Restate word for word the lines that begin the listing and end with the line holding "EN (1704, 50)".
##### Dataset #####
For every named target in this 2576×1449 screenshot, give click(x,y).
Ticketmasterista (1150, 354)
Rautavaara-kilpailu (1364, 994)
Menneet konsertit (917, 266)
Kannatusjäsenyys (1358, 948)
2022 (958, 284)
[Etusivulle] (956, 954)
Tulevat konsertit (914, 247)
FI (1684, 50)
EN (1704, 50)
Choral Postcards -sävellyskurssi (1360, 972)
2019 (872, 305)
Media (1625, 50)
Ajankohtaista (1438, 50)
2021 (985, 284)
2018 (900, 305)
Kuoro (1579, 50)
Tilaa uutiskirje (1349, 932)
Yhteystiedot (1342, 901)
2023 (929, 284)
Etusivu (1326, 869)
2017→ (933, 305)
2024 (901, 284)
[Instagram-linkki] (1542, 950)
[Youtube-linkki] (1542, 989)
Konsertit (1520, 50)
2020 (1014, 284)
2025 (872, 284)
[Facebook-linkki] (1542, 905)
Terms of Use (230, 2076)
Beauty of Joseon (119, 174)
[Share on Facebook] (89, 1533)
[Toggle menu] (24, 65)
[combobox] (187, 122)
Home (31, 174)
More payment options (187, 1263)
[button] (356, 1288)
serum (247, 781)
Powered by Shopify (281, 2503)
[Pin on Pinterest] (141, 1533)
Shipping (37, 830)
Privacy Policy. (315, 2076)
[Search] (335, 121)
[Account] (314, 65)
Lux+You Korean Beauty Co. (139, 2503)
#####
Your response:
For every named target in this 2576×1449 screenshot, give click(x,y).
Ticketmasterista (1150, 354)
Rautavaara-kilpailu (1364, 994)
Menneet konsertit (917, 266)
Kannatusjäsenyys (1358, 948)
2022 (958, 284)
[Etusivulle] (956, 954)
Tulevat konsertit (914, 247)
FI (1684, 50)
EN (1704, 50)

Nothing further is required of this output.